I’m gonna make you an offer you can’t refuse. What If I told you there was a strain out there that could alleviate your pain, increase your appetite, get you giggly, and had a Godfather-themed name? You’d be happier than the Don after a shake down, right? When it comes to procuring the best junk in the joint, look no further, and get yourself some Corleone Kush. Corleone Kush, besides having a wonderful name, is a superb all-around indica that is high in CBDs and is sure to have you locked to your couch as if you are wearing cement overshoes. You probably won’t be shocked to hear that Corleone Kush is an indica dominant strain; the “Kush” gives it away. Corleone Kush is about as far to the indica side of the spectrum as you can get with two Kushes as parents. The culmination of SFV OG Kush (San Fernando Valley Original Gangster Kush, for those of us not up-to-date with the hip new acronyms), and the infamous Bubba Kush makes this great strain. SFV OG Kush is the new incarnation of SVF OG, which is created by melding the original with the classic Afghani Kush, making it a half-Kush concoction. Bubba, on the other hand, has Kush on both sides of its parentage. As the progeny of West Coast Dawg X Old World Kush and OG Kush, Bubba is a knock out double Kush with a hint of original gangster (whatever that means). Whenever you get more than one Kush into the mix, you’re going to want to relax, and you’re going to want to eat… a lot.
I picked up my gangster-themed Corleone Kush at Chronic Therapy for $50 an eighth. This is a real knock-out strain. Corleone Kush is one of Chronic Therapy’s best-selling Indicas, so come and get some while it lasts. If you’re looking to save more, check out their new customer rewards program and start accruing points to earn discounts on your favorite products and strains.
Corleone Kush :: Appearance | Smell:
I’ll say, this dame is a real looker. She’s really got it all, nice hairs, nice trichomes, and a gorgeous sage-green hue. The nuggets that I received were all mid-size and extremely dense. Most impressive to me is the fact that despite being extremely dense, the outside surfaces of the nuggets looked like they had still been handled with great care, proving to me that this strain just grows extremely dense nuggets all on its own. The smell is extremely sweet with a bit of a floral dankness added into the mix and a hint of chem smell from the West Coast Dawg. The sweet smells I picked up reminded me of fresh honeysuckle, which was complimented perfectly with a touch of pine. I was surprised with all of the OG lurking in its heritage that it was lacking the extreme dank smell that I usually associate with the family, and instead was so light and floral. This was quite a pleasant sweet surprise from such a notoriously-named strain.
Corleone Kush :: Smoke | Effect:
I decided to whack off a nugget of Corleone Kush in my favorite titanium one-hitter. After assuring that my pipe was resin-free with a spot of isopropyl alcohol, I lit up my hemp wick and proceeded to burn the evidence. The first taste to hit my tongue was just a pleasant sweetness. While the sweet smell from the jar was on the verge of cloying, when smoked, the sweetness was extremely delicate and honestly quite pleasant. A hint of chem flavor mixed with piney after notes followed up the sweetness. The smoke was fairly smooth but did have a little hint of sharpness to it on the exhale – then again how could a mobster-named strain not pack a little bite? It wasn’t too long before the indica effects started to hit me hard. I don’t know if it was simply lack of sleep the night before, or the fact that Corleone Kush is such a strong indica, but within minutes I was struggling with the decision to eat or sleep.
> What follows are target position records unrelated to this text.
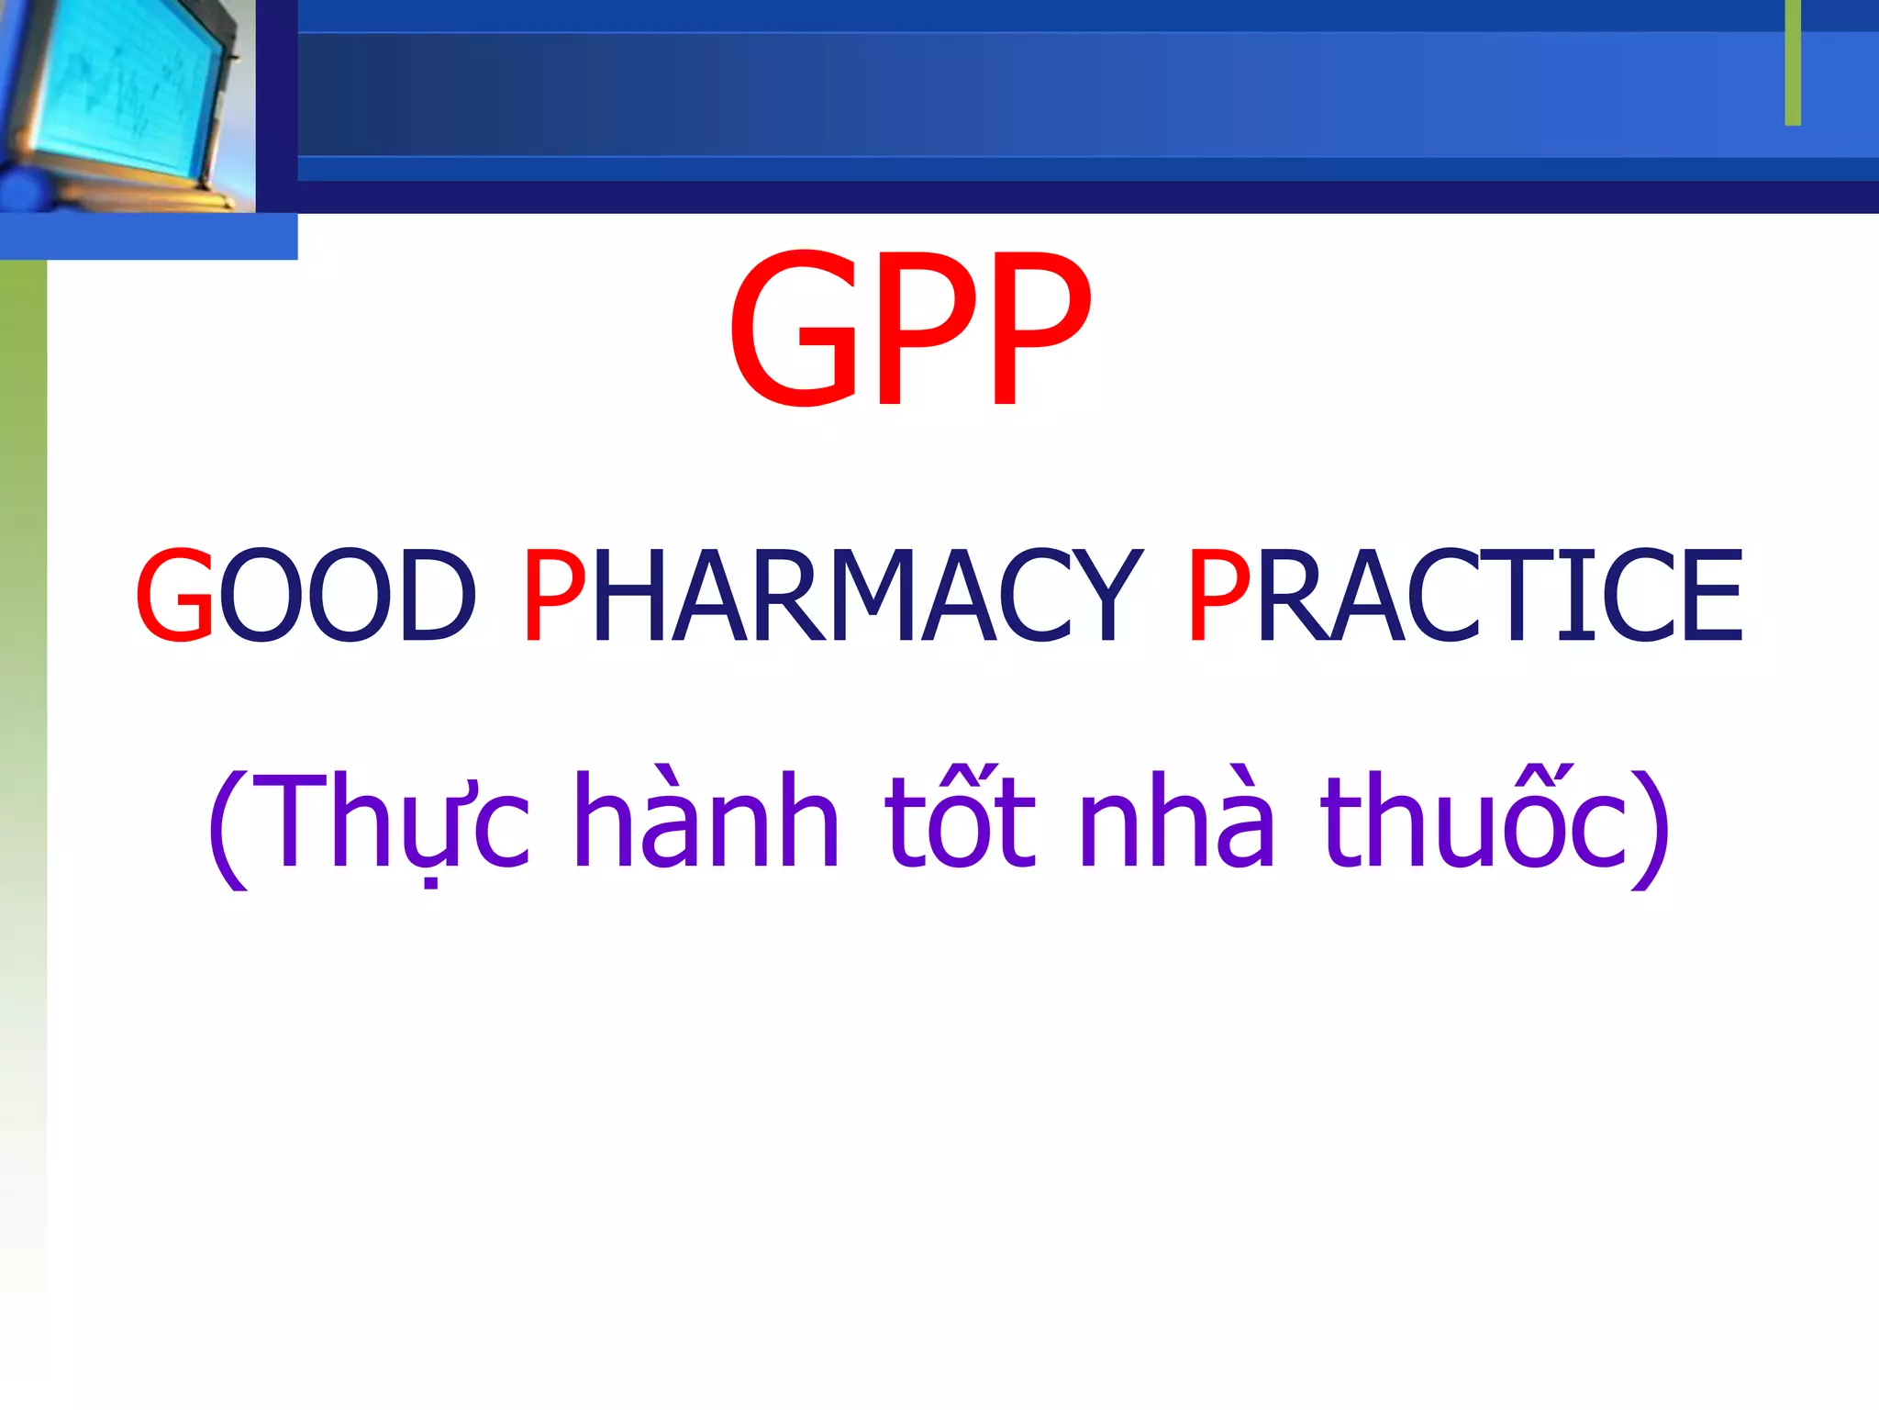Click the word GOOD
[x=306, y=595]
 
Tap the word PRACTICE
[x=1464, y=595]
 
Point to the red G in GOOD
[x=174, y=595]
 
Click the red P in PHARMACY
[x=553, y=595]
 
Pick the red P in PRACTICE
[x=1217, y=595]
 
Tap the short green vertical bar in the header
[x=1793, y=62]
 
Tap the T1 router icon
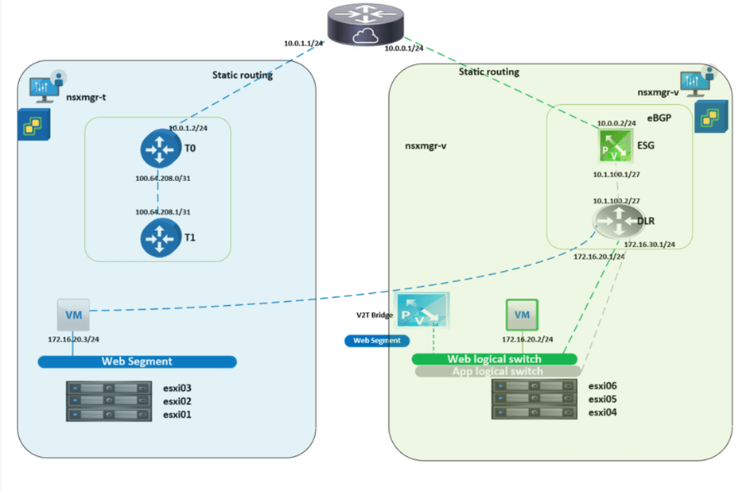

I eventually decided on both, naturally in that order as well. I’ll also add that I slept like a rock, due in part to my inability to feel my extremities, no doubt.
This fictional mobster-themed strain is just about as indica as it gets. If you’ve been searching for a strain that will help you put an end to restless nights and those troublesome aches and pains, you’ve found it. Be warned though, unless your goal is to induce appetite, do the safe thing and lock the fridge and hide your wallet, or you’ll awaken to an empty fridge and umpteen dollars-worth of pizza delivery charges on your credit card. If you’re looking for a strain to put the juice in your jalopy, look elsewhere; Corleone Kush is the strain that will have you sleeping with the fishes (metaphorically of course).